Plesiopalacephala castanea

Scientific classification
- Kingdom: Animalia
- Phylum: Arthropoda
- Class: Insecta
- Order: Coleoptera
- Suborder: Polyphaga
- Infraorder: Scarabaeiformia
- Family: Scarabaeidae
- Genus: Plesiopalacephala
- Species: P. castanea
- Binomial name: Plesiopalacephala castanea (Klug, 1855)
- Synonyms: Cyclomera castanea Klug, 1855;

= Plesiopalacephala castanea =

- Genus: Plesiopalacephala
- Species: castanea
- Authority: (Klug, 1855)
- Synonyms: Cyclomera castanea Klug, 1855

Species of beetle

Plesiopalacephala castanea is a species of beetle of the family Scarabaeidae. It is found in Mozambique.

== Description ==
Adults reach a length of about 18 mm. They are brownish-black, not without metallic lustre, and covered with long, reddish-yellow hairs as far
as this colour extends, the elytra only are differently coloured, being brown, but instead of being densely hairy they have a few scattered hairs.

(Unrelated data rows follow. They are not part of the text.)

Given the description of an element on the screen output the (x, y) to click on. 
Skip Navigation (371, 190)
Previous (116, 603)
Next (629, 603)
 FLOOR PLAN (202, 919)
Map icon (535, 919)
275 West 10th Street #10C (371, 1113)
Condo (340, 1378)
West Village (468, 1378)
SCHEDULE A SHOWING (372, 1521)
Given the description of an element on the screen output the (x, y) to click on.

The head is truncate in front, free of hairs up to the vertex, the clypeus is reflexed at the margin and coarsely punctate, separated from the frontal part by an impressed line, the posterior edge of the latter is swollen and raised, and the vertex is covered with longer, reddish-yellow hairs. The antennae are brown, except for the black club. The pronotum is densely and finely scaly, the scutellum punctate and the elytra punctate, with a rugose border. The middle legs are reddish-brown, with rusty-brown hairs.